9:09 hrs. Viernes 17 de febrero de 2017 Héctor Nordetti C.

El fuego de Chile

Estos días de tanto fuego y de reflexiones varias en torno a la desgracia de los incendios en nuestro país, llama la atención la cantidad de información desinformada que anda dando vueltas. Se torna increíble verificar el potencial de las redes sociales, de las diversas opiniones que son publicadas y creídas por la gente común. Afirmaciones de toda índole se dan por ciertas, sin siquiera cuestionarlas desde su origen. Es así como ya damos por cierto de que hay una red de terroristas incendiando Chile, de que las empresas forestales lo hacen para cobrar seguros, que existe una legión de pirómanos sueltos que les gusta armar incendios intencionales, que Conaf no actuó a tiempo, que las cosas se podrían haber hecho de otra forma, etc.
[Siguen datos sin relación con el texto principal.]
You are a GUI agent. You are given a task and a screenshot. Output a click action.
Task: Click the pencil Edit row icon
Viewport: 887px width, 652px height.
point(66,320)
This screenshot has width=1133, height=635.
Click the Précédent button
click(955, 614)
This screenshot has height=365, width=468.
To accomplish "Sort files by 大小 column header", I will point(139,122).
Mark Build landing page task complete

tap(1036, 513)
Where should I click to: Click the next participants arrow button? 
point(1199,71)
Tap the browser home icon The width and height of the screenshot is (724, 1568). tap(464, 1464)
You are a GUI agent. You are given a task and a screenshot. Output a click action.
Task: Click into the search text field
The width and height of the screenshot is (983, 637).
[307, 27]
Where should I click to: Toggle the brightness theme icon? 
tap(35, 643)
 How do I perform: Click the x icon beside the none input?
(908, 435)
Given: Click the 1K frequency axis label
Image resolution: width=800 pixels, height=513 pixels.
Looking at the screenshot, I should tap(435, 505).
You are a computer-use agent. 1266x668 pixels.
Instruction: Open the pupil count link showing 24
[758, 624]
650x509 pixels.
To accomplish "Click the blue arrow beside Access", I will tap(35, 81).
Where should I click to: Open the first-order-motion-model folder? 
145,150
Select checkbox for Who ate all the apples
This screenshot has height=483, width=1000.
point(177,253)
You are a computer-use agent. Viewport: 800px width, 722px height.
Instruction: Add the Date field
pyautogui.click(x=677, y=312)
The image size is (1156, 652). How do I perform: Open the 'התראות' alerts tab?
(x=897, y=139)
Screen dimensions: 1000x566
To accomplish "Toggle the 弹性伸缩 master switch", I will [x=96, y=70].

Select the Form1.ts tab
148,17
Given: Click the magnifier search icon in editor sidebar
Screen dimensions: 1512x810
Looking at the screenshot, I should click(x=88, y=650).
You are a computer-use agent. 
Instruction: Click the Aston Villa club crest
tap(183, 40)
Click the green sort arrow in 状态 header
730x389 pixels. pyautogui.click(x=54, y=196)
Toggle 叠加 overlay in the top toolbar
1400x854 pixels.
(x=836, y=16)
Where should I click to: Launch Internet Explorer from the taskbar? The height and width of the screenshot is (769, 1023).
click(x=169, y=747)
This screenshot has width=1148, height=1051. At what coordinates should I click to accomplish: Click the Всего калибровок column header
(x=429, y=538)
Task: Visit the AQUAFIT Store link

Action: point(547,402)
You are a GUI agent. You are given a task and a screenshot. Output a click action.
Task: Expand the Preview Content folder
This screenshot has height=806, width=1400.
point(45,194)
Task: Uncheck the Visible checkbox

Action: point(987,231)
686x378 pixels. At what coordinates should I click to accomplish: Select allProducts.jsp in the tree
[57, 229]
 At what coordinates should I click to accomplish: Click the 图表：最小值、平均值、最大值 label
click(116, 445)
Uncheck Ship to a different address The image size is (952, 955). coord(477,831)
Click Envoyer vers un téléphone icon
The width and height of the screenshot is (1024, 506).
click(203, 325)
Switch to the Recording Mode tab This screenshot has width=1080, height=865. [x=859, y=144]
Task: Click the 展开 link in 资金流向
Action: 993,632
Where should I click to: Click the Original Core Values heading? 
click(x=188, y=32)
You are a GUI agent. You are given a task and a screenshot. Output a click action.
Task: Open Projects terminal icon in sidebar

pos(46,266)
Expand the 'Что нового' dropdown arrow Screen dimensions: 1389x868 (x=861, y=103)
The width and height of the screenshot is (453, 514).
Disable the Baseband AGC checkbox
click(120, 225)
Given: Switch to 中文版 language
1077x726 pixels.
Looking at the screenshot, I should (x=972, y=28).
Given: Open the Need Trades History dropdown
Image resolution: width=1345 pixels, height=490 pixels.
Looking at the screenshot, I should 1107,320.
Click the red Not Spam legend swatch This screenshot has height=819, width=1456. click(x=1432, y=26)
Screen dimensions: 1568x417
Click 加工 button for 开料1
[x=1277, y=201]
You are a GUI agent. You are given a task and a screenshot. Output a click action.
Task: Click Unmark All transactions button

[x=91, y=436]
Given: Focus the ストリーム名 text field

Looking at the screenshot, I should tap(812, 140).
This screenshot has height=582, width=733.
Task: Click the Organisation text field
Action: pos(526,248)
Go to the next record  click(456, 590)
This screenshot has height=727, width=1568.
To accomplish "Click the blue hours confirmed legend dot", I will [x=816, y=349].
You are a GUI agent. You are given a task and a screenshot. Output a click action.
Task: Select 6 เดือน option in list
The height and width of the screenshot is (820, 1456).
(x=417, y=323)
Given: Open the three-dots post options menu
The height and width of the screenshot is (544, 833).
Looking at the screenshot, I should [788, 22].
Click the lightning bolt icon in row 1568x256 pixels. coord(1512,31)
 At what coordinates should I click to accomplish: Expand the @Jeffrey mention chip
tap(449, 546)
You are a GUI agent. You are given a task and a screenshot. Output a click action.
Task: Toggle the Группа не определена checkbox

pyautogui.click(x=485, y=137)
En lo personal y dado de que trabajo en el llamado "tercer sector", que es el del mundo social, me quiero quedar con lo bueno: las miles de personas comunes que han viajado a las zonas afectadas a ayudar, a las alianzas entre el mundo público, privado y social para aportar y dejar atrás esta desgracia, me quiero quedar con el significativo ejemplo que nos ha dado esa compatriota que viviendo en EE.UU. y sin necesidades personales se la jugó por traer al primer Supertanker, con el rol de los jóvenes de Techo, con las campañas de Movidos por Chile y tantas otras iniciativas que nos hacen pensar de que si tenemos esperanzas.

Finalmente es allí donde está el verdadero fuego de nuestro país, en el fuego de la solidaridad, en la rapidez con que la comunidad se organiza para ayudar. Caso aparte la fundación Desafío Levantemos Chile, que a propósito de su fundador Felipe Cubillos (fallecido con F.Camiroaga en Juan Fernández) hace años que viene generando efectivas campañas de ayuda en incendios, aluviones y terremotos, bien por ellos y por nuestro país. Cuantos jóvenes se han sumado a estas campañas, cuantos bomberos de todo Chile, brigadistas de Conaf, brigadistas del extranjero, dueñas de casa ayudando a sus vecinos, autoridades desafiadas a sumarse, artistas de todo orden, empresarios, el Ejército y Bomberos de Chile, quienes en conjunto con Carabineros siempre están en todas y así lo reconoce la gente.

Este es el verdadero fuego de Chile, el fuego de la solidaridad, el fuego del amor. Quien ayuda se hace feliz a sí mismo, ayudemos devolviendo la confianza a las autoridades e instituciones, ayudemos sin creer todo lo que dice Facebook y las redes sociales, ayudemos sin divulgar noticias falsas, ayudemos creyendo en los públicos y en los privados, devolvámonos la confianza en nosotros mismos y volvamos a tener fe, a tener confianza y volvamos a ser felices en un país que lo ha tenido todo y que es la atracción principal de los migrantes de toda Latinoamérica.